Chuck Hamilton has claimed in a lengthy article on the website www.chattanoogan.com that the two Republicans are of Scottish extraction.

He goes to explain the article where the term Scots Irish comes from and what it means but the most striking claim relates to the two nationalists.

Hamilton writes: “Two of the most famous Irishmen of Scottish descent are former MP (Member of Parliament), former IRA (Irish Republican Army) Volunteer, and Long Kesh prison hunger striker Bobby Sands, and current president of Sinn Fein and SF deputy to the Irish parliament from Co. Louth, former MP, and former OC (Officer Commanding) of the IRA’s Northern Command, as well as my very distant cousin, Gerry Adams.

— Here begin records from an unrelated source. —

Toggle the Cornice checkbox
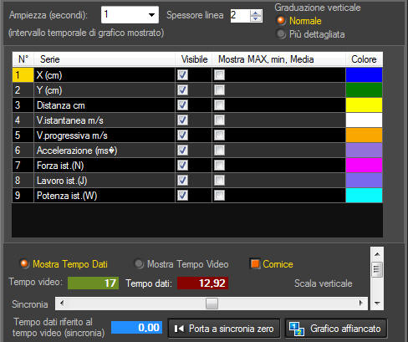Image resolution: width=408 pixels, height=342 pixels. [x=255, y=263]
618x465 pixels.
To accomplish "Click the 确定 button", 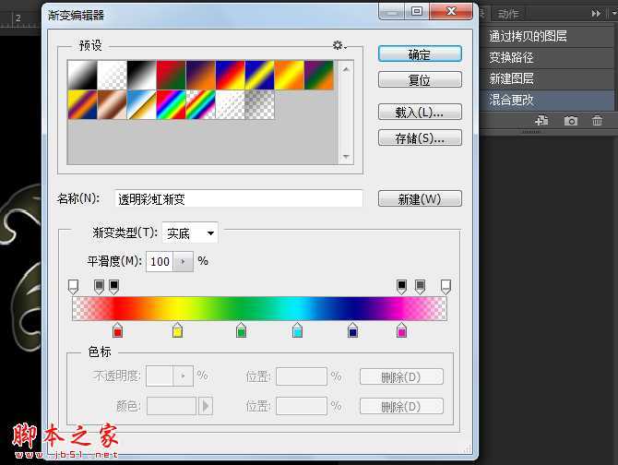I will coord(420,54).
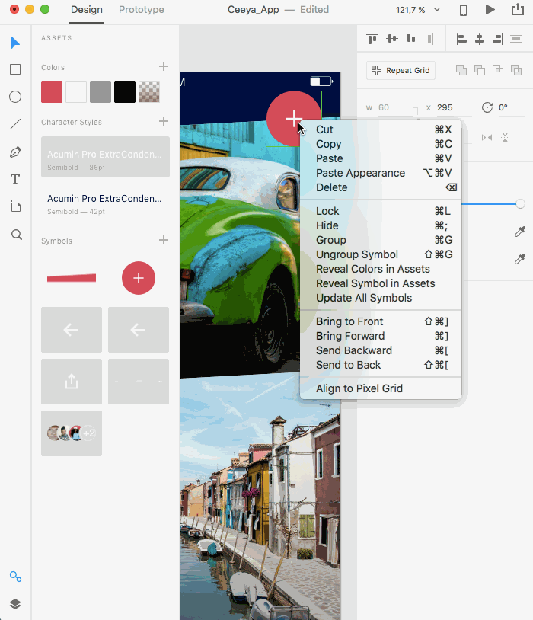Screen dimensions: 533x620
Task: Select the Text tool
Action: [15, 179]
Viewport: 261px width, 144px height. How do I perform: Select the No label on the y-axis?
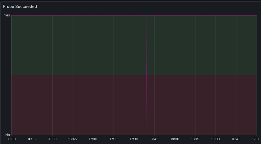[x=8, y=135]
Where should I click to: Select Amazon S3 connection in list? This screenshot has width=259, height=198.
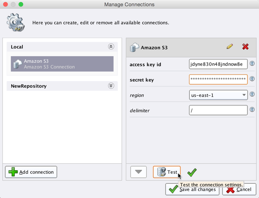point(62,64)
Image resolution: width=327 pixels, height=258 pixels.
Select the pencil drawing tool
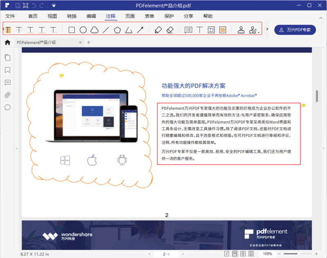point(159,29)
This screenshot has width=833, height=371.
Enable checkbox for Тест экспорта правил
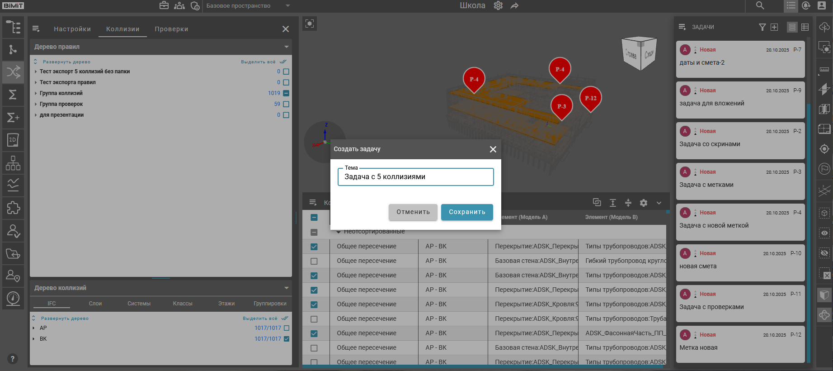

“Not exactly what comes to mind when one hears the term ‘Scotch-Irish’ or ‘Scots-Irish’ as most latter day proponents of the phrase and the idea now write.

“A reason often given for the change is that Scotch comes from a bottle while Scots don’t, but Scots almost always use the word whisky when discussing the beverage rather than the other word.”

Hamilton has researched the Adams and Sands family trees and expands on his theory.

He adds: “Bobby was descended from an English family which migrated to the Lowlands of Scotland in the early 1400’s before relocating to the northern Irish province of Ulster in the 1600’s.

“Gerry descends from some of the MacAdams of Galloway, a sept of the notorious Clan Gregor, who likewise crossed west over the Irish Sea to Ulster during the Plantations.

“According to Gerry’s bio he is related to the political Adams family of the early United States which produced the country’s second and sixth presidents, as are the Adams from whom I am descended that were among the first settlers of the original Warren County in Tennessee.”

Hamilton continues: “Of course, the term Scots-Irish refers to those in America while their counterparts in Northern Ireland most often use the term Ulster Scots to describe themselves.

“The problem in both cases is that those referred to are often more English-Irish, Welsh-Irish, Dutch-Irish, Flemish-Irish, etc., than they are Scots-Irish or Ulster Scots.”